The kingdom's Hajj Minster Muhammad Benten said it will be a "small and very limited" numbers of pilgrims to ensure social distancing and crowd control amid the virus outbreak.
He added that the government is still in the process of reviewing the numbers of overall pilgrims allowed, saying they could be as low as 1,000 people or a little more. In a virtual press conference on Tuesday, Saudi officials said that no one over the age of 65 will be allowed to perform the hajj and that all pilgrims and those serving pilgrims this year will be quarantined both before and after the pilgrimage.
Benten said. "This is a very sensitive operation and we are working with experts at the Health Ministry."
MUSLIMS DISAPPOINTED, BUT ACCEPTING, AS SAUDI SCALES BACK HAJJ
Muslims expressed disappointment at Saudi Arabia's decision to scale back this year's hajj pilgrimage, but many accepted it was necessary as the kingdom battles a major coronavirus outbreak.
Riyadh said Monday the hajj would be "very limited" with only pilgrims already in the country allowed to perform the ritual, marking the first time in modern Saudi history that foreign visitors have been barred.
The move had looked inevitable for some time and several countries had already pulled out, but the announcement nevertheless added to disappointment for Muslims who invest huge sums and face long waits to go on hajj.
"My hopes of going to (the holy Saudi city of Mecca) were so high," said Kamariah Yahya, 68, from Indonesia, the world's most populous Muslim nation, which had already barred its citizens from the hajj earlier this month.
"I've been preparing for years. But what can I do? This is Allah's will -- it's destiny."
A group representing about 250 companies in Indonesia that organise Saudi pilgrimages said it understood that the five-day event, scheduled for the end of July, would be "too risky" at the moment.
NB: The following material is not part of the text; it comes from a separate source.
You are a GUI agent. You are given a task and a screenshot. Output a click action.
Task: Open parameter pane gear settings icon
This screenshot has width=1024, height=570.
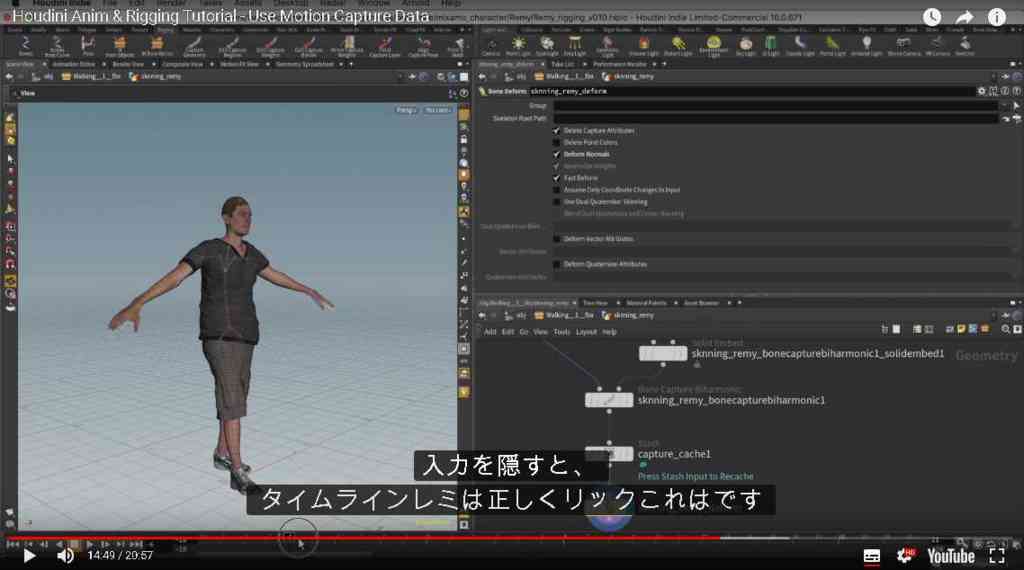tap(981, 91)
But Syam Resfiadi, chairman of the Union of Hajj and Umrah Organisers, told AFP some of his group's members had "started laying off employees or even shutting down their operations -- they've had no income for months".
A must for able-bodied Muslims at least once in their lifetime, the pilgrimage sees millions of people pack into congested religious sites and could have become a major source of virus transmission.
Shahadat Hossain Taslim, head of a group representing Bangladeshi hajj travel agencies, said "many people will be shattered" by the decision but it was for the best.
"Unlike other countries, the majority of Bangladeshi pilgrims are elderly people, and they are vulnerable to COVID-19," he said.
In neighbouring India, the minister for minority affairs said more than 200,000 people had applied to go on hajj in 2020, and they would receive a full refund of any money deposited for the pilgrimage.
The hajj ministry in Saudi Arabia, where virus cases have surpassed 161,000, has said the pilgrimage will still be open to people of various nationalities already in the country but did not specify a number.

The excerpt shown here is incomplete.